======== Entries provided

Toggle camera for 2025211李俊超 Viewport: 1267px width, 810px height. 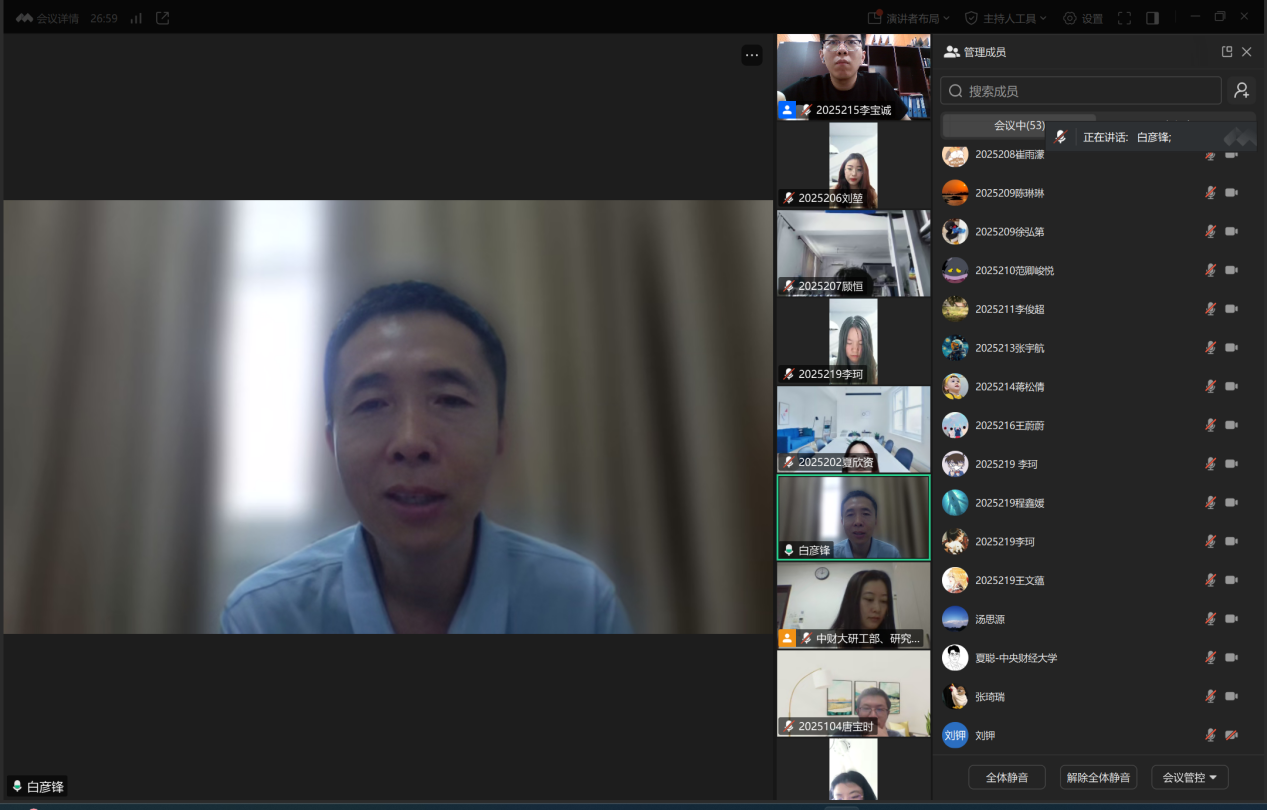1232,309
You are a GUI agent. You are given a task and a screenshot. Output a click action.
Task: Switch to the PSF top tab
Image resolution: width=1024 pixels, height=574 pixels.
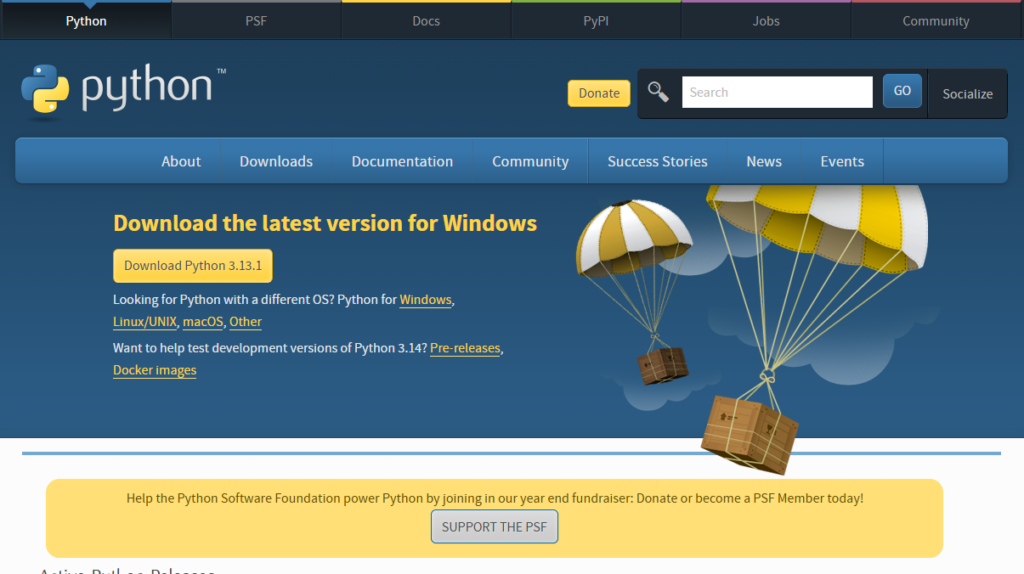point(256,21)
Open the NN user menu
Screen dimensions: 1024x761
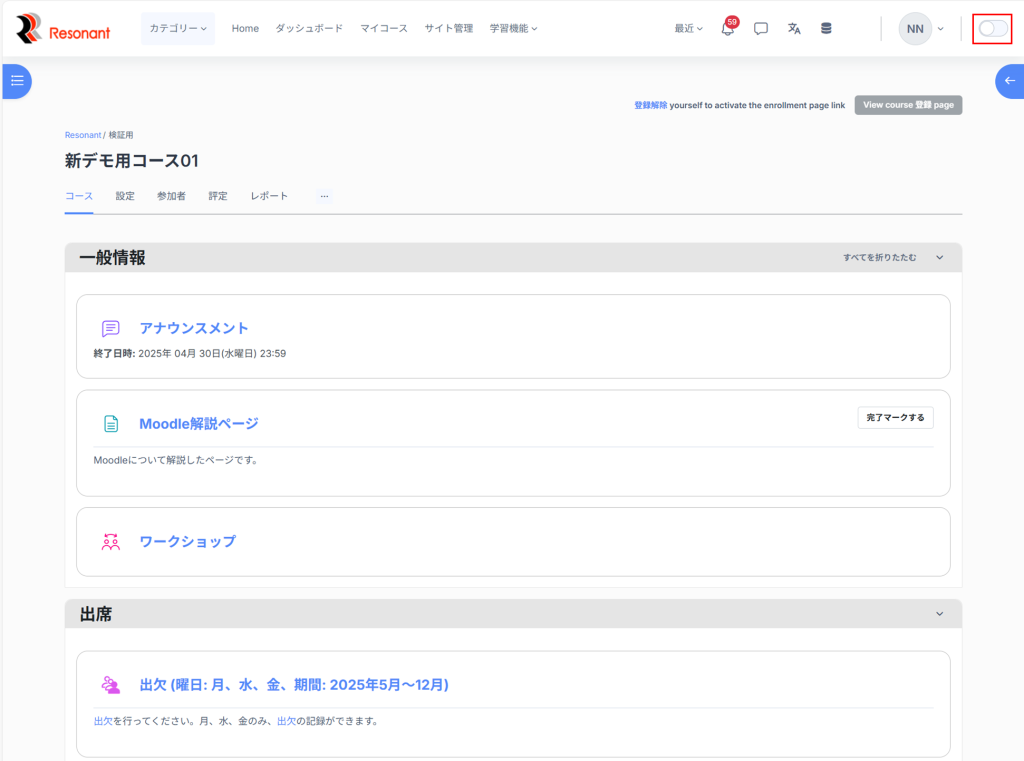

================

_Task instructions_
The answer must be an exact transcription of the lines from the one containing "Task: Switch to the PSF top tab" through the last line of the records above, both included, with no pictures.

_Solution for this task_
Task: Switch to the PSF top tab
Image resolution: width=1024 pixels, height=574 pixels.
point(256,21)
Open the NN user menu
Screen dimensions: 1024x761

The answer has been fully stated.